Ang Lee's Crouching Tiger, Hidden Dragon has been
nominated for 10 Oscars and recently beat out
Roberto Begnini's Life Is Beautiful as the top-grossing
foreign language film in America--an amazing feat
for a movie with subtitles. Buffy put the then
fledgling Warner Brothers Television Network (WB)
on the map when it began in 1997, and now the
show is caught in the middle of a major custody
battle with several networks vying for the viewership
of the vampire slayer's millions of fans. Shopping
malls and schools across America show that beloved
butt-kicking preschoolers, the Power Puff Girls,
are enjoying enormous success both on the air
and in marketing merchandise.
Not everyone
is thrilled with this trend, and many critics
are calling for the heroines to drop their weapons
and put on more clothes. Surprisingly, the loudest
complaints aren't coming from conservatives urging
women to trade their weapons for baking utensils,
but rather from feminists and liberal media watchdog
groups concerned about what they believe to be
damaging sexist portrayals of violent female heroines.
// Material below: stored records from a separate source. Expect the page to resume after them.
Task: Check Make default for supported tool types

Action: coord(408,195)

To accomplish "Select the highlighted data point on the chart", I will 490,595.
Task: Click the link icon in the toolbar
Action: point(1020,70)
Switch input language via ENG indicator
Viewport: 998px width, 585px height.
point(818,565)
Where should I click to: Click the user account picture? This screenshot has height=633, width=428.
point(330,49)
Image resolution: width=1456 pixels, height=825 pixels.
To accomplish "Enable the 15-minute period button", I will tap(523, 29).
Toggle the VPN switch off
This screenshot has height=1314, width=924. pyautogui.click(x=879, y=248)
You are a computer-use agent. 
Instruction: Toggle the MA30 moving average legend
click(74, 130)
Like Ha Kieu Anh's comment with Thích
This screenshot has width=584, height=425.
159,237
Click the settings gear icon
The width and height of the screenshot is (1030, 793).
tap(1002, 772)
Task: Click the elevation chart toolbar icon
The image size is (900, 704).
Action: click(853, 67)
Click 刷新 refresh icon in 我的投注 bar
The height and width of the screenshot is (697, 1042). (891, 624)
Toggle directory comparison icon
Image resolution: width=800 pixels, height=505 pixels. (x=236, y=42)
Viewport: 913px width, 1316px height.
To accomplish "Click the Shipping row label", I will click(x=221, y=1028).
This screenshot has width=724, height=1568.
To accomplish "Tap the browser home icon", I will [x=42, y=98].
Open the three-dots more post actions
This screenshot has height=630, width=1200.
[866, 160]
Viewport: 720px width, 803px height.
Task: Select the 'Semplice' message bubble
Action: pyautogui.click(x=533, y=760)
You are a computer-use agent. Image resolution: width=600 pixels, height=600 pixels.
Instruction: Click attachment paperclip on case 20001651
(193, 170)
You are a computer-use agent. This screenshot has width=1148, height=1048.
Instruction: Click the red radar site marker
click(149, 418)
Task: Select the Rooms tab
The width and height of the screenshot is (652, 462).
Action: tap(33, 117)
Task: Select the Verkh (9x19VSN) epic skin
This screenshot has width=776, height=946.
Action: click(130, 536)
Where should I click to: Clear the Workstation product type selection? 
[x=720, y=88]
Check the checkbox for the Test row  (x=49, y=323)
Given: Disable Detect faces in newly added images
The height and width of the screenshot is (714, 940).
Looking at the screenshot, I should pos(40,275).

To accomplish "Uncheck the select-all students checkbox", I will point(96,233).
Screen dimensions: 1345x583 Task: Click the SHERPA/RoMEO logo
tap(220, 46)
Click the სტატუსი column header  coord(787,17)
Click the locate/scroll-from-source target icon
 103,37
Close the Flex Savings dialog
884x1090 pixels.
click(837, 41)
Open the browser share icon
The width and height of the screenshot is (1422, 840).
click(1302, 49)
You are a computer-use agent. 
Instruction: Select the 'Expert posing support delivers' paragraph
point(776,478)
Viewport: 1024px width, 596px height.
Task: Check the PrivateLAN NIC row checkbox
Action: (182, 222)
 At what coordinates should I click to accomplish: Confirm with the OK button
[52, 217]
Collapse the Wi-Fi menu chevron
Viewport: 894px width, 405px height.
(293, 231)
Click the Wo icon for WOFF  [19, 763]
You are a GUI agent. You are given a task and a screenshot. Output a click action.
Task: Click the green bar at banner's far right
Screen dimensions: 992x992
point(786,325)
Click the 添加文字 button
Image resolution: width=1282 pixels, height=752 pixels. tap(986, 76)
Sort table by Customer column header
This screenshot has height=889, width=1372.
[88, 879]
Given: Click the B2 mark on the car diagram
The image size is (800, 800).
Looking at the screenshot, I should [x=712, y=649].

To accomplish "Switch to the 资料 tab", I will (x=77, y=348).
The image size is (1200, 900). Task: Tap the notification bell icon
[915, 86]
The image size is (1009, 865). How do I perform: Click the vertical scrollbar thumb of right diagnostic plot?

"I am awash in a Dark Angel, Buffy the Vampire
Slayer glow. I have seen women kick butt in Charlie's
Angels and Crouching Tiger, Hidden Dragon, and,
in my heart of hearts, I know this much is true:
It's good for the economy," Margaret Finnegan
writes in a widely celebrated article, "Sold!
The Illusion of Independence" (Los Angeles Times,
Jan. 1, 2001).
Finnegan
argues that, unlike battling the June Cleaver
image, butt-kicking babes are much harder for
feminists to fight.
She continues,
"The commercial embrace of kick-butt girls breeds
a less obvious threat to women's struggle for
equality: the illusion of equality. Feminism has
fewer enemies." Since Finnegan's article, other
critics have stepped forward to caution against
today's heroines as scantily clad, over-sexualized
male fantasies who promote barbaric shows of strength
rather than women's equality--and may even be
encouraging violence against women.
So why
do I love these butt-kicking babes?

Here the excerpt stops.